**Work to complete**:
Answer these from the report on Victoria's coronavirus deaths:
1. According to Premier Daniel Andrews, how many of the 24 fatalities were linked to aged care outbreaks?
2. How many new coronavirus cases did the Department of Health and Human Services announce for the past 24-hour period?
3. What is the record number of daily deaths, and on what date was it reported?

Victoria’s daily coronavirus death toll has tripled, with 24 new deaths announced on Wednesday morning.
It is the state’s second deadliest day with the number of deaths just one shy of the record 25 deaths reported on August 17, and comes after the daily death toll had dropped to eight on Tuesday.
The new deaths included a woman in her 60s, three men in their 70s, 10 people in their 80s and six women and four men in their 90s.
Premier Daniel Andrews told reporters on Wednesday 21 of the 24 fatalities were linked to aged care outbreaks.
The Department of Health and Human Services also announced on Wednesday morning 149 new coronavirus cases for the past 24-hour period, continuing the state’s downward trend during its Stage 4 lockdown.
The department sent its condolences to all those who were affected by the latest deaths. The coronavirus death toll has now reached 462 in Victoria, while the nation’s figure has climbed to 549.

**Provided records**:
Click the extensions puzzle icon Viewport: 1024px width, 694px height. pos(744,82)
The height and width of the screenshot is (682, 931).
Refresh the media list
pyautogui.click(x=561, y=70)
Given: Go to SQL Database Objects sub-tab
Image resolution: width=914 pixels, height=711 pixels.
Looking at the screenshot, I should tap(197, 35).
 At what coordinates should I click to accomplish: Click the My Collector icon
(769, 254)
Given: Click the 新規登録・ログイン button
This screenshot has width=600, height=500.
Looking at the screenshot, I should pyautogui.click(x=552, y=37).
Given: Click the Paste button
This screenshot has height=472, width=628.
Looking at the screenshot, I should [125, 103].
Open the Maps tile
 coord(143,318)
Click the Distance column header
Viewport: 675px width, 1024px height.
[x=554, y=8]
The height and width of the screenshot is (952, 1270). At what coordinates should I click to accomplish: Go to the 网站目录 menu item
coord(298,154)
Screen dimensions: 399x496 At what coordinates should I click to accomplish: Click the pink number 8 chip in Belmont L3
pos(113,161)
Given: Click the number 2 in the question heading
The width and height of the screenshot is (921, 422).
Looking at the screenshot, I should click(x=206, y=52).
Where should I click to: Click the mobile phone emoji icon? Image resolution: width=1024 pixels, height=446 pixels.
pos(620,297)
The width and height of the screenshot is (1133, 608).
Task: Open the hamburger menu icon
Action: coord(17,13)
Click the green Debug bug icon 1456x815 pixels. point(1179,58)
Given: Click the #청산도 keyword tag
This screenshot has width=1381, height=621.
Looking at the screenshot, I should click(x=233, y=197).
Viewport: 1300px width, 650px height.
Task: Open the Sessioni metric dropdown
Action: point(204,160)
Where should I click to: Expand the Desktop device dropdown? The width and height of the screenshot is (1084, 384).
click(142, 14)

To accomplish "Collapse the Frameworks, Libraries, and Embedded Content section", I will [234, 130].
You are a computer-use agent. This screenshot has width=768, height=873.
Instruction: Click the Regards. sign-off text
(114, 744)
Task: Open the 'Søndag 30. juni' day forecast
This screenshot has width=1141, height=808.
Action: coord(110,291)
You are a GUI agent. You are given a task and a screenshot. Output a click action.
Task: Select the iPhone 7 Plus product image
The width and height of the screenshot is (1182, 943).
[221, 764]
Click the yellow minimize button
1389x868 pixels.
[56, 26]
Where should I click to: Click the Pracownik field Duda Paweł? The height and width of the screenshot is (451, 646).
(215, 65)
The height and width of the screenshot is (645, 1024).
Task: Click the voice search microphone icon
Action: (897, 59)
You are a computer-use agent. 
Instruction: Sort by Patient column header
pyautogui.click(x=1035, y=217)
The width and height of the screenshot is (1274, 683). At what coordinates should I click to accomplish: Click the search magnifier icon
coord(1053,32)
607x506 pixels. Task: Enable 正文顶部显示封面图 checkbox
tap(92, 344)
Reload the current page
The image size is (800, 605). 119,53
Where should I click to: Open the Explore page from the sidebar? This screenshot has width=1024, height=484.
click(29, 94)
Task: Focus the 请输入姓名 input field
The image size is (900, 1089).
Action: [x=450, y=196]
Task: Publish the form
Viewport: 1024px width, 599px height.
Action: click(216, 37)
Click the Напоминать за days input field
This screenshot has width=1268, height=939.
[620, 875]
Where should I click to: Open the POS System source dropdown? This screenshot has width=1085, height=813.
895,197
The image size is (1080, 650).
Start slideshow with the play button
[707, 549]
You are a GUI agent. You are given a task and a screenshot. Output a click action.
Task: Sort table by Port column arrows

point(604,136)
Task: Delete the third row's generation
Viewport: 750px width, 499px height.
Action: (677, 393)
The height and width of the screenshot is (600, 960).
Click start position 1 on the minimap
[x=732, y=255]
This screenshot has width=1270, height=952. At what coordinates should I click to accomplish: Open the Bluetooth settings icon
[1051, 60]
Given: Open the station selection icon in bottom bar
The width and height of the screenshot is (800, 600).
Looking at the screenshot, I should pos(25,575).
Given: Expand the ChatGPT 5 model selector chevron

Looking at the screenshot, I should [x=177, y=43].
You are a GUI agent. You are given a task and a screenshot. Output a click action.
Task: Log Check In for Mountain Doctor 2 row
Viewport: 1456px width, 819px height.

**Response**:
1. 21
2. 149
3. 25 deaths, reported on August 17